## Assignment
Extract the lines beginning at the one that holds "Where should I" and ending at the final line of the material below, keeping them exact and leaving out all pictures.

## Source records
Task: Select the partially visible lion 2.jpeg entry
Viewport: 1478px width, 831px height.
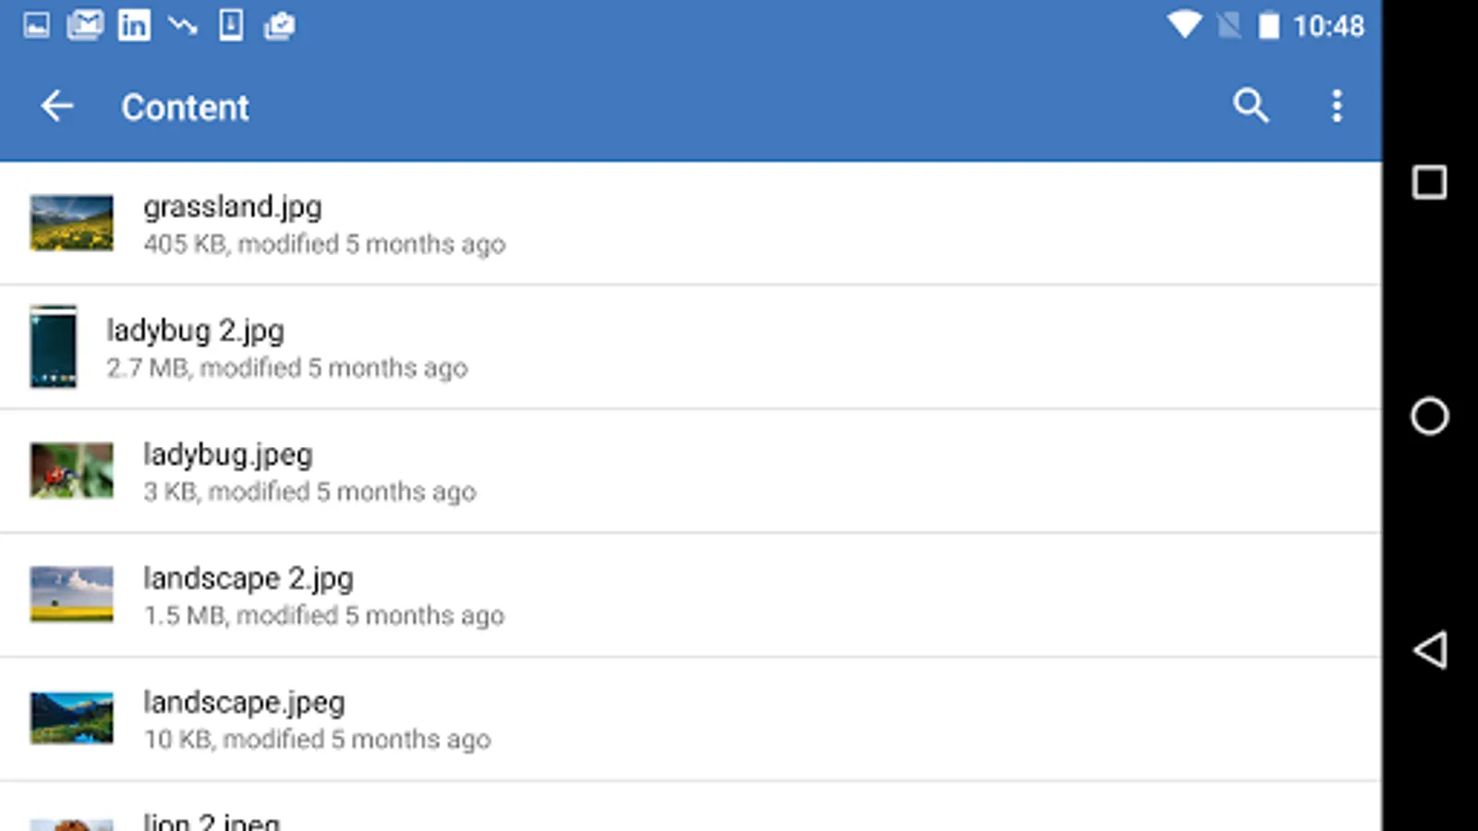Action: click(212, 820)
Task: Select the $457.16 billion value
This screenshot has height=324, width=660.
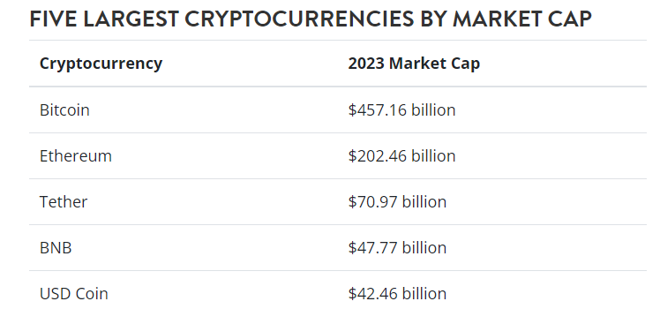Action: tap(401, 109)
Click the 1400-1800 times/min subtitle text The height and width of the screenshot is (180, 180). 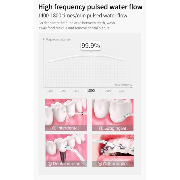point(83,16)
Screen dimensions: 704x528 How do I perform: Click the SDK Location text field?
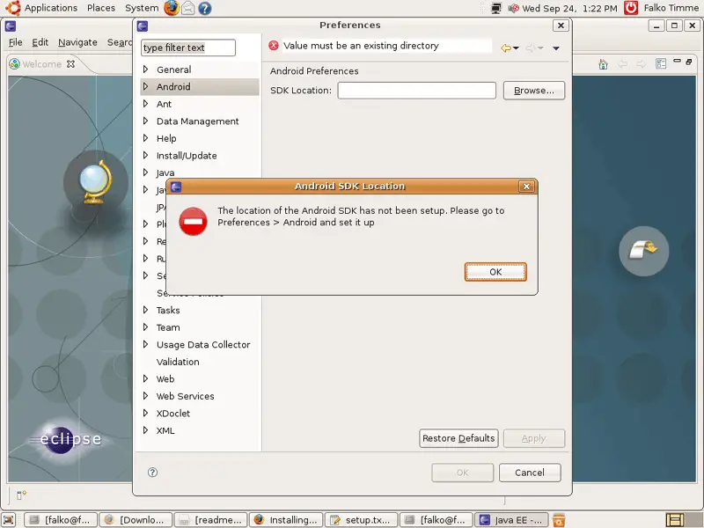click(x=416, y=91)

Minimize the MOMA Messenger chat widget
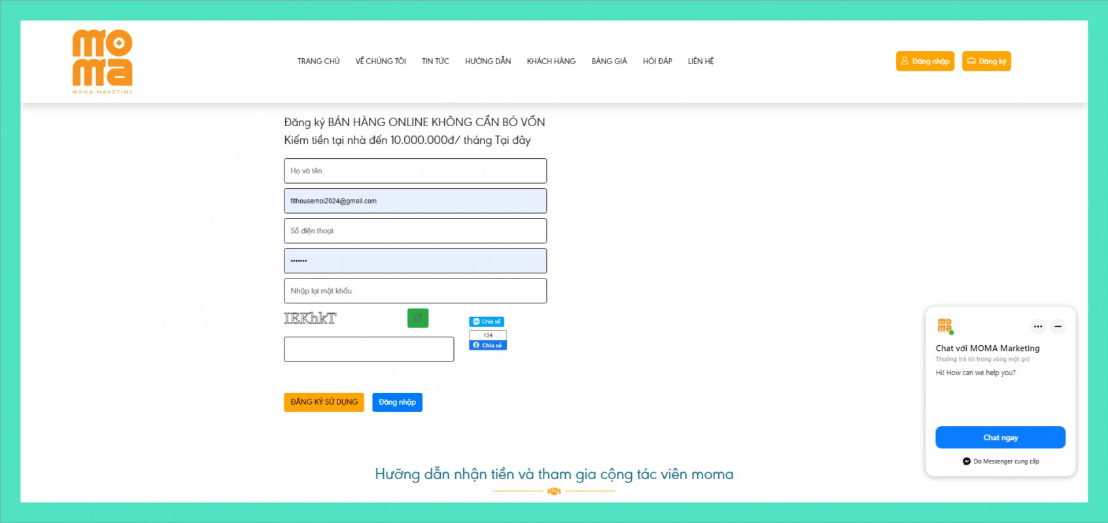click(1058, 326)
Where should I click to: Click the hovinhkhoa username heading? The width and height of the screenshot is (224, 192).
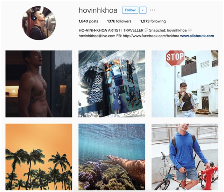click(98, 10)
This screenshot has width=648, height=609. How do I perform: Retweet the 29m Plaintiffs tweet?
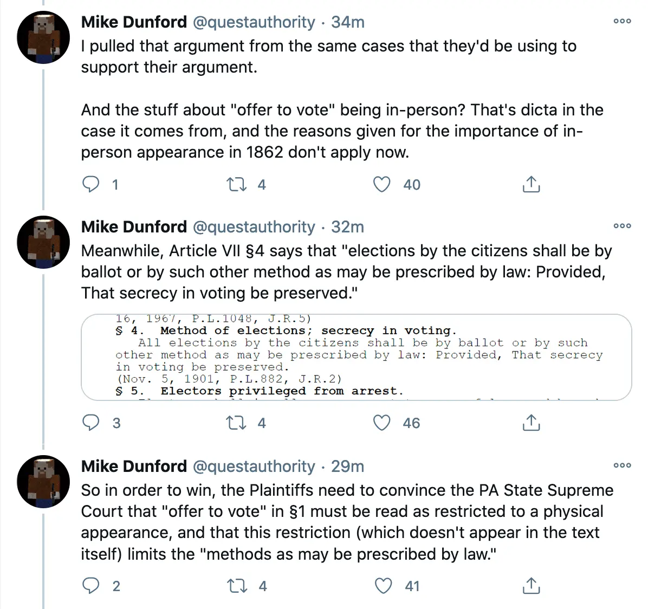pyautogui.click(x=237, y=586)
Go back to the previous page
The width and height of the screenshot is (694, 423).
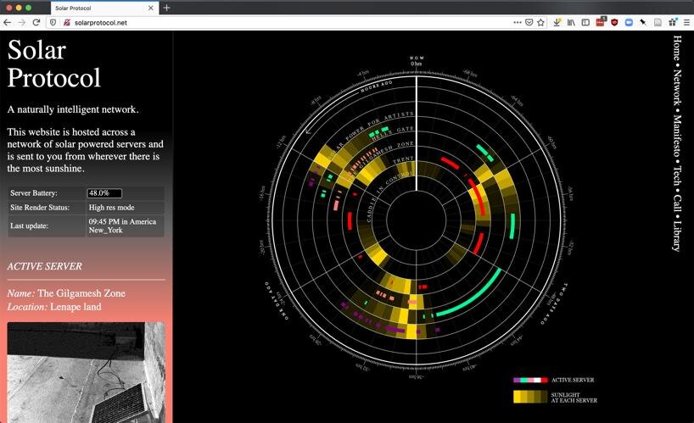[7, 23]
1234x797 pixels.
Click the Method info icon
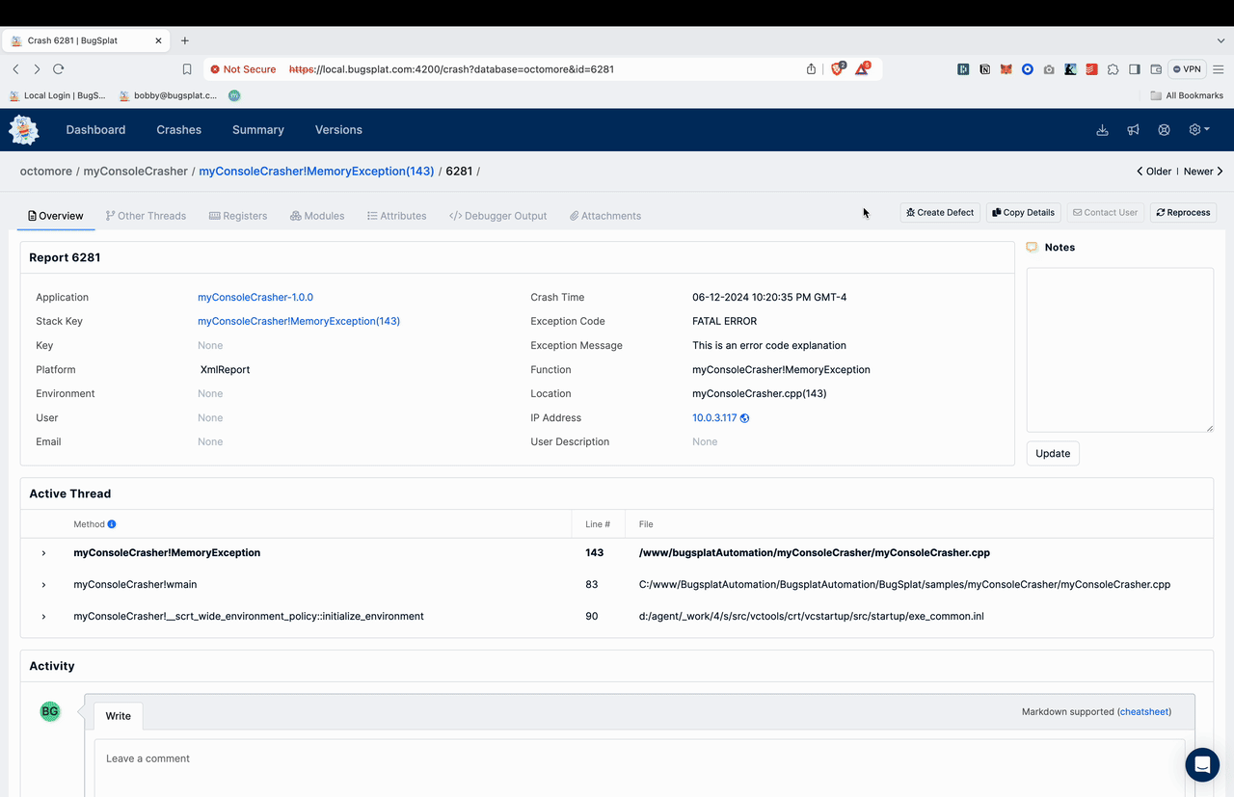coord(112,524)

## Answer below
Where should I click to: Click the hovinhkhoa username heading? The width and height of the screenshot is (224, 192).
click(98, 10)
This screenshot has width=648, height=609. How do I perform: Retweet the 29m Plaintiffs tweet?
pyautogui.click(x=237, y=586)
Go back to the previous page
The width and height of the screenshot is (694, 423).
[7, 23]
1234x797 pixels.
Click the Method info icon
coord(112,524)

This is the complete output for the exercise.